At some point in the middle of the night, I usually roll over on my side and pull my knees up, whereupon Ben wedges himself into the acute angle formed by the backs of my legs, a position which requires startling amounts of flex in the spine. Should I get up in the night to visit the restroom, get a drink of water, check on the weird noises coming from the birdfeeder or scribble down an idea about clipper ships made of giant beets, Ben will retain this position, requiring meto fit myself awkwardly back into bed around the cat. If I wish to straighten out, I am forced to sleep diagonally along the bed, at which point, after a few minutes, Ben will grumble and stretch out along my side.

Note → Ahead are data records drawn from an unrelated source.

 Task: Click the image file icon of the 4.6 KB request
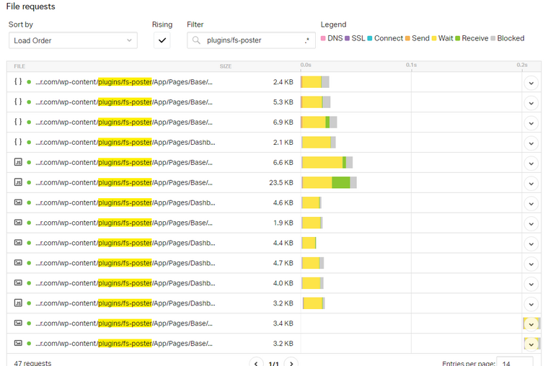[18, 203]
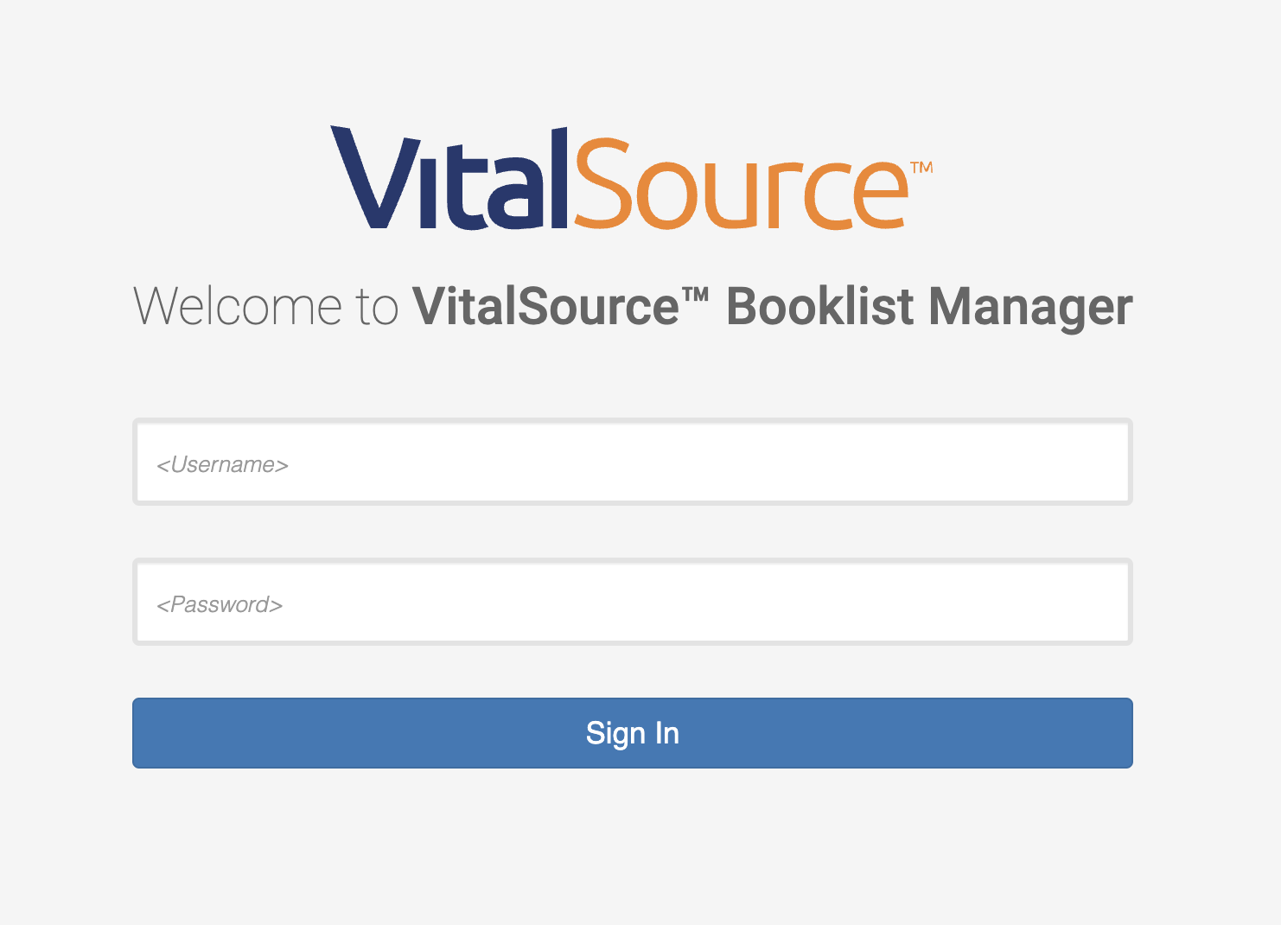Select the <Password> placeholder text
Screen dimensions: 1281x925
point(220,604)
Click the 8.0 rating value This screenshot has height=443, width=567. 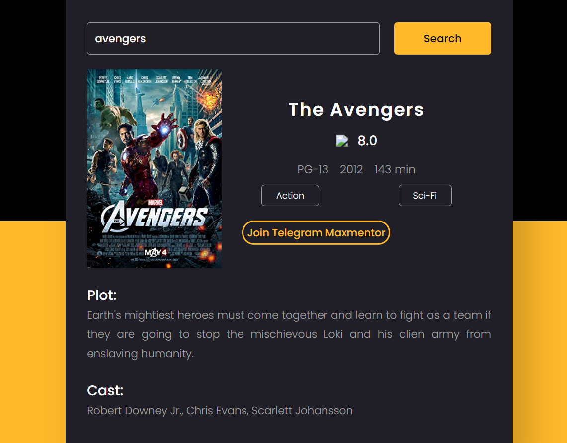tap(367, 140)
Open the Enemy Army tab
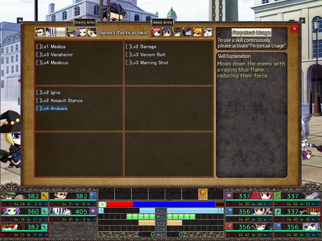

On rare occasions where I attempt to sleep on my back the entire night, a disgruntled Ben will creep north until he can drape himself across my pelvis. I usually wake up in short order, as he has an uncanny ability to locate a human bladder and plant a pointy feline chin directly on it. (This also applies to naps, although he prefers to lay in the other direction on the couch, chin on human knees and one back foot planted squarely where it will cause a napping human the most discomfort.)

None of this is nearly so disturbing as when I sleep on my stomach, in which case Ben has a tendency to get up, stretch, lay down across my back and go back to sleep. He doesn’t do the loud get-up-right-now purr, he genuinely seems to want to sleep like that, even if he has to plant his back feet on the mattress and practically sit up to get his front feet and head across my back. (Ben is a very large cat. At full extension he can cover my torso from crotch to collarbone, and so he can fit part of himself on my back most of the time.)

Cats are weird.

*The fact that science has not adequately studied the occasional super-heavy properties of Felinium is a black mark against modern research.